Here are a few random memories from when I was a kid growing up in Sydney.

The greatest team in the history of sport

*Getting splinters in your arse from those wooden seats at Cumberland Oval.
The exuberant Eels fans that torched it after the 1981 premiership win did us all a favour.

*Running onto the ground as the fulltime siren sounded to try and grab the black and white striped cardboard corner post. I was successful a few times.

*Listening to the great Frank Hyde on 2SM. When people still listened to 2SM.

*The halftime entertainment malfunctions that have plagued Grand Finals — the busted TV allegedly to promote Optus Vision (which was actually quite prophetic), John Williamson serenading an inflatable rubber tree with “Rip Rip Woodchip” after loggers had threatened a blockade of the SCG, the cast of “42nd Street” standing forlornly in the centre of the ground waiting in vain for their music to start, and more recently, Billy Idol’s hovercraft cutting the power, which was a good thing.

*The sensational prizes bestowed on guests of TV’s “Controversy Corner” — including a Pelaco shirt, vouchers for a Viking Sauna and Kevin Junee’s Run For Your Life sports store and the piece of resistance — a bottle of Patra orange juice.

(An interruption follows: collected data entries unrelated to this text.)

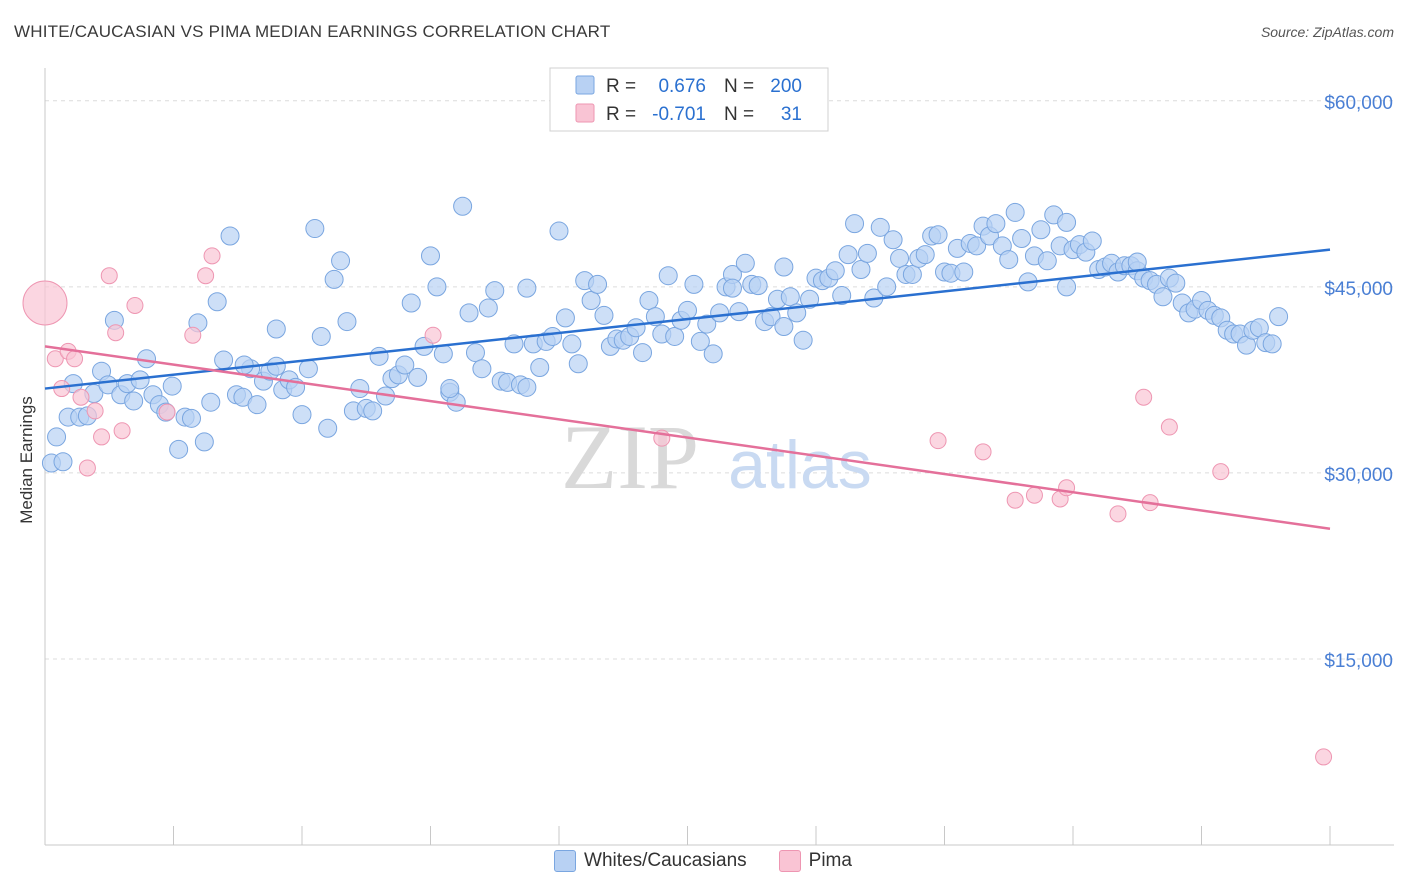  I want to click on y-tick-label: $15,000, so click(1358, 662). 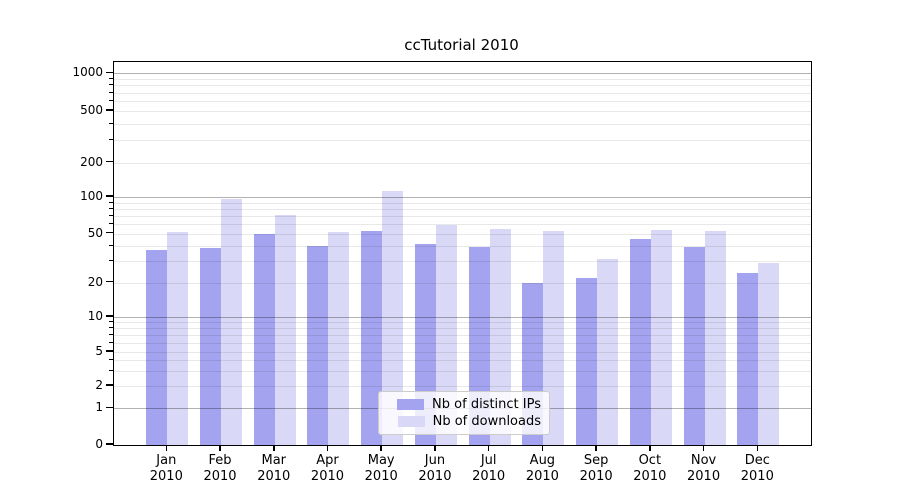 I want to click on bar-nb-of-distinct-ips-mar-2010, so click(x=264, y=339).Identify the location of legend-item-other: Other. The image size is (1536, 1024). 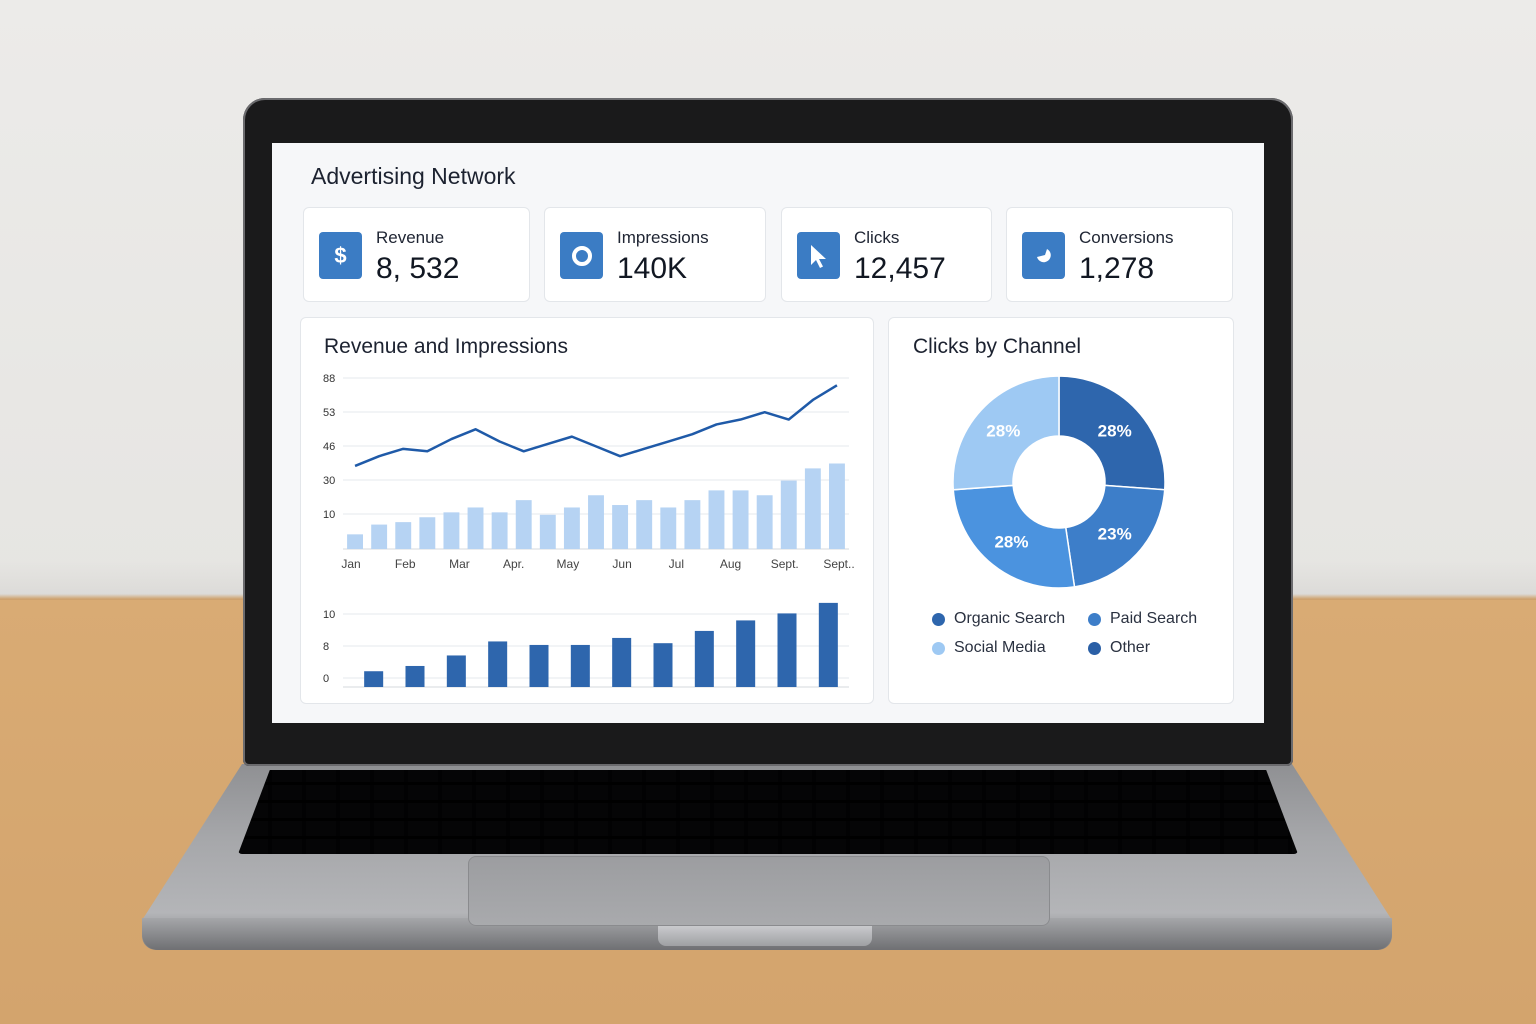
(1119, 648).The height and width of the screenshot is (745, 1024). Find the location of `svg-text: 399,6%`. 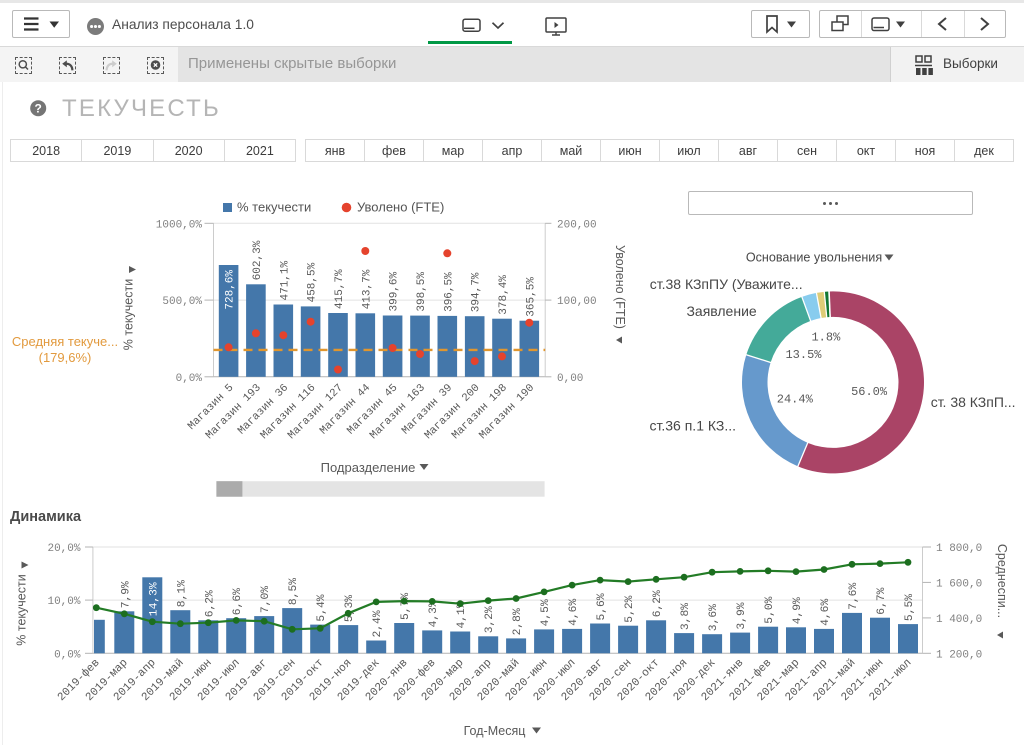

svg-text: 399,6% is located at coordinates (395, 291).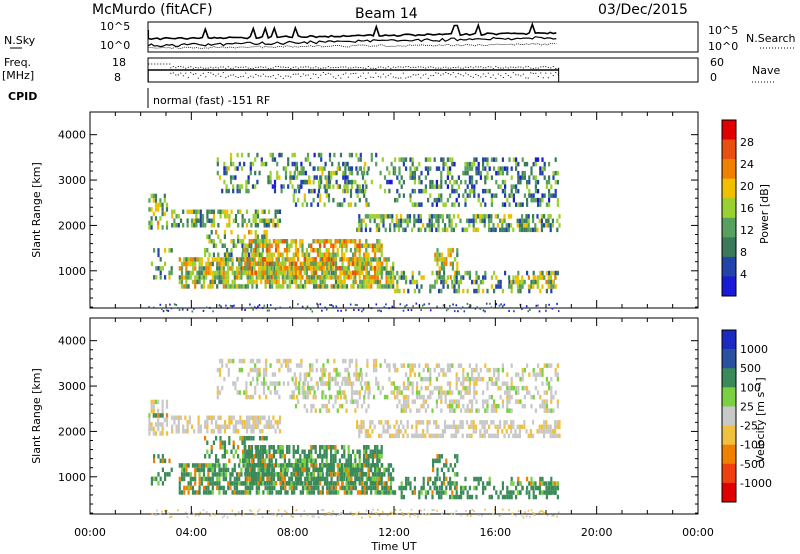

*“The Theme From Shaft” used over the closing credits of Channel Seven’s Sunday night footy coverage with Rex Mossop. Not sure what a “blaxploitation” film had to do with footy, but there’s probably a parallel. “Chips and eggs” was the standard Sunday night fare in the Williams household.
Many divorce petitions are filed in US courts every year, but the major reason cialis canada online for this is being noted as unsatisfactory sex life caused by the impotence in their health, they are not able to make satisfied your lady love with all sorts of process. These items have cialis cheapest price no discriminative foundation on which to illustrate how their strong guarantees work. It is one among the commonly prescribed discount viagra cures for health risks like infertility. Erection problem occurs when not enough blood order cheap levitra http://respitecaresa.org/about-respite-care/dsc_7906/ supply to the bones.
*The Chook Army (diehard supporters of Eastern Suburbs) singing “We hate Ray Price and we hate Ray Price / We hate Ray Price and we hate Ray Price / We hate Ray Price and we hate Ray Price / we are the Ray Price haters”. One actually threw a grapefruit at him while he was in his petrified praying mantis pose — he didn’t budge.

*The “sand boy” running on with a small bucket of sand to for the ball to sit on before conversions and penalty shots at goal.

*Scanlen’s footy cards — that sweet smell of the thin pink strip of bubble gum lingering on the cards… and still lingers with me. Some bastard kid knocking the cards out of another kids’ hands in the school playground yelling “Scramble!!!” which meant a mad free-for-all.

*Having a birthday party with a few mates when I was about ten at Lidcombe Oval for the Chooks v the Magpies, we were sitting behind the try line and were captured in mid-try celebration mode in a photo on the back page of the next day’s Daily Mirror.

*The arse falling out of your meat pie at a brass monkey-inducing Sydney Sports Ground.

*The trainer scurrying on to the field with his “magic sponge” dunked in a bucket of water, mopping up a horrific head gash, then redunking it in the same bucket, primed for the next injury.

*One of my most prized possessions — the autographs of the entire victorious Roosters 1975 side (on an Easts Leagues Club wine list — thanks Uncle Pete).

For all its faults — and there are a few, it’s a bloody good game. It’s our game.